The first of the sleek, durable US-made tin-plated steel cans began shipping to customers September 30 with Pre-Workout and BCAA products leading the transition. Collagen Pro, Whey, and Vegan products will shift to the new, more sustainable packaging throughout the fall as inventory allows. Gnarly hopes that their new packaging solution inspires other brands to join suit in reducing plastic waste.

“In the nutritional space, particularly with proteins, high-density polyethylene (HDPE) or PET containers are the go-to packaging form,” O’Grady tells Packaging Digest. “Some of our products are in recyclable plastic pouches, but we wanted to move our bottled products to a material that had a better recycling track record that of plastic or plastic film.”

The products will involve four sizes of steel cans from 32 ounce to 55 ounce, each closely size-matched to the previous HDPE bottle size, according to O’Grady.

The change was timed to a packaging redesign.

“The graphics design also changed quite dramatically from our previous label design,” O’Grady says. “While it made the most sense to time the two together, a lot of design, manufacturing and product timelines had to be coordinated and logistically it was quite challenging.”

Notably, the steel cans are preprinted.

“The ‘label’ is printed directly on the can and thus removing the need for adhesive labels,” she points out. “And they are quite aesthetic.  When choosing our design, we purposefully allowed the natural steel surface to show through to bring attention to the new material and stand out relative to other brands’ packaging.”

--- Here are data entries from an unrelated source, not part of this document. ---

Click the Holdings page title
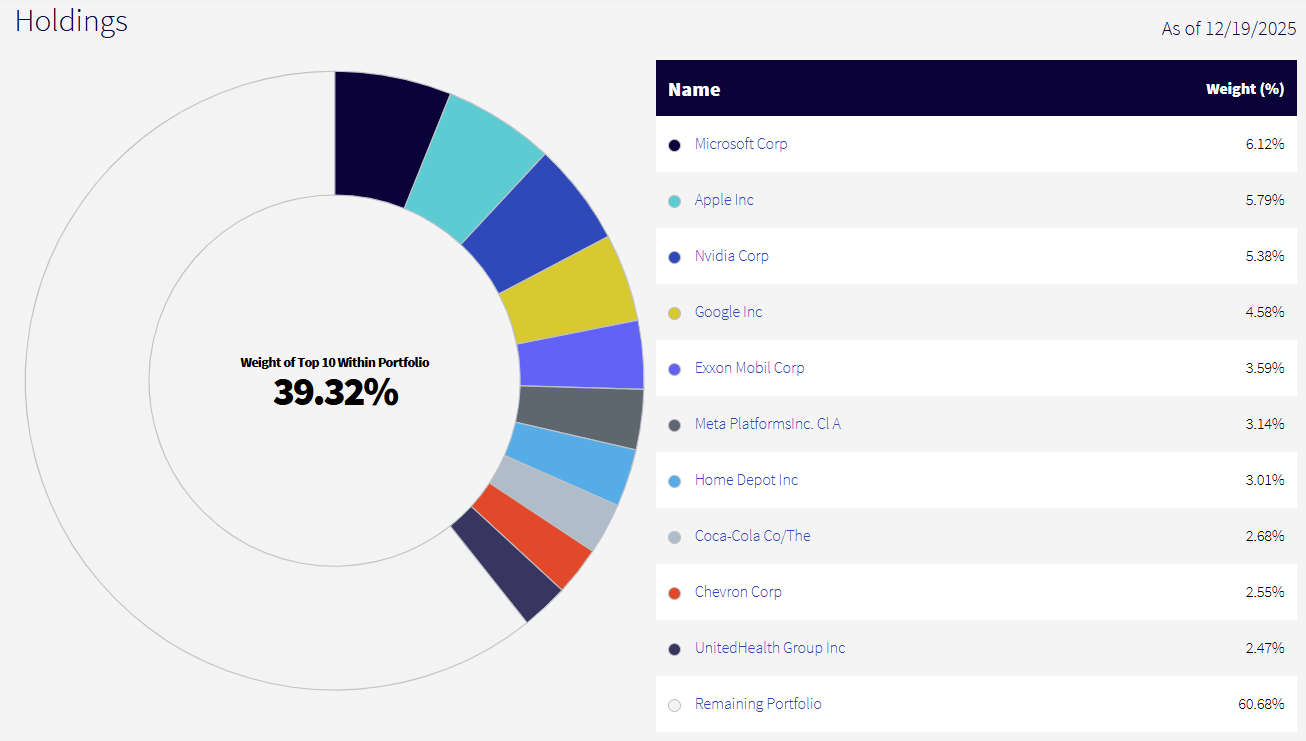1306x741 pixels. tap(70, 21)
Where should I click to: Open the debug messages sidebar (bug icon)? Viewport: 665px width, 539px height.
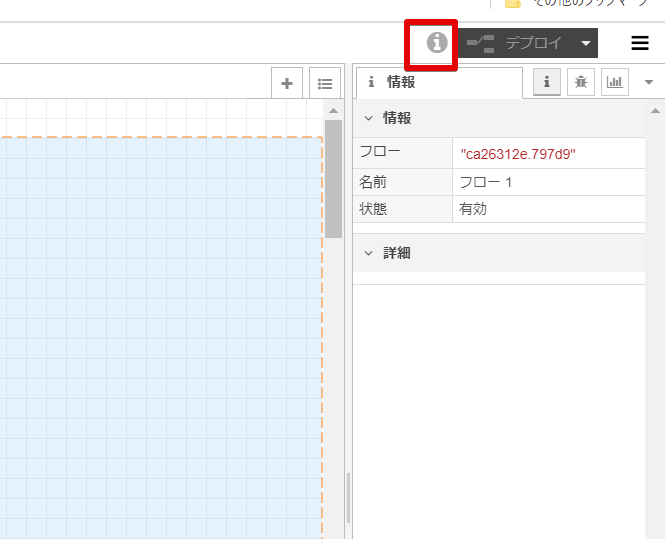point(581,83)
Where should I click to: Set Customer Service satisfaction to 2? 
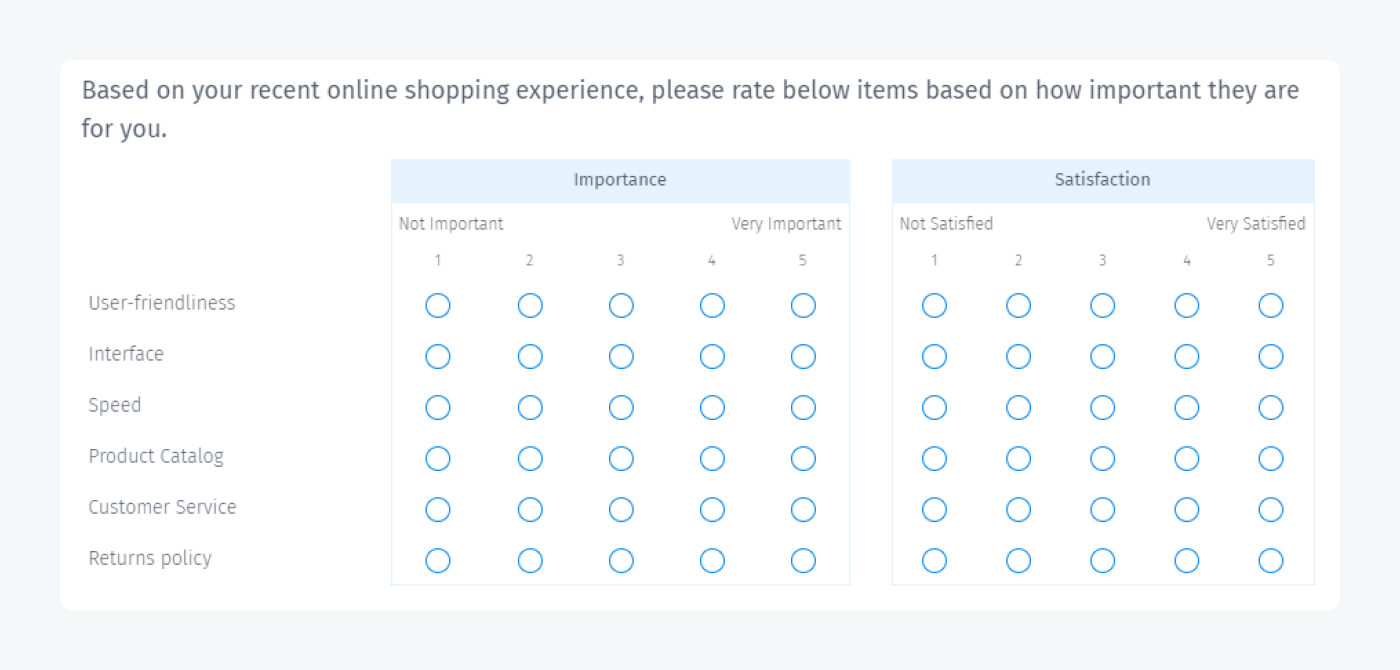pos(1018,509)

The plastic bottles were not recycled.

It’s also important to note that Gnarly used black-pigmented HDPE bottles.

“Although the packaging is technically recyclable, the dark color likely meant that they were rarely recycled because dark plastic is hard to recolor for post-consumer recycle content and why white or natural HDPE is preferred. For this reason, even if it’s placed into a recycling bin, much of colored HDPE and PET containers end up in landfills.”

The brand messages the can’s sustainability using an on-lid sticker that provides more information on steel recycling “and includes a QR code that links to a landing page focused on the reasoning behind the transition,” O’Grady adds.

There was also a change to the tamper-evident freshness seal.

“The can is sealed with a sturdy foil membrane, while with the plastic [bottles] we used a poly membrane,” O’Grady points out. “That lidding was not resealable.”


The new, environmentally improved packaging compelled a product increase of about $1.50 across the range, O’Grady says.

While the move away from industry standard plastic packaging is a huge improvement and a step in the right direction, this isn’t an endpoint in the brand’s ultimate goal to improve the sustainability of its products.

“One of the things we will be exploring moving forward is whether we can sterilize and reseal our new steel cans to create a closed-loop packaging system,” O’Grady discloses. “Our customers are asking for it and we are going to do our best to see if we can deliver, while still maintaining product safety and integrity.”

Offers Gnarly CEO Eli Kerr, “we know our customers trust our quality and effective products, and we are focused on continuing to build a brand that we believe also resonates with our customers — which includes caring about the Earth and our impact on it. I am proud of our team and their vision to do something different, something better than what has previously been done in the supplement industry. We are just getting started.”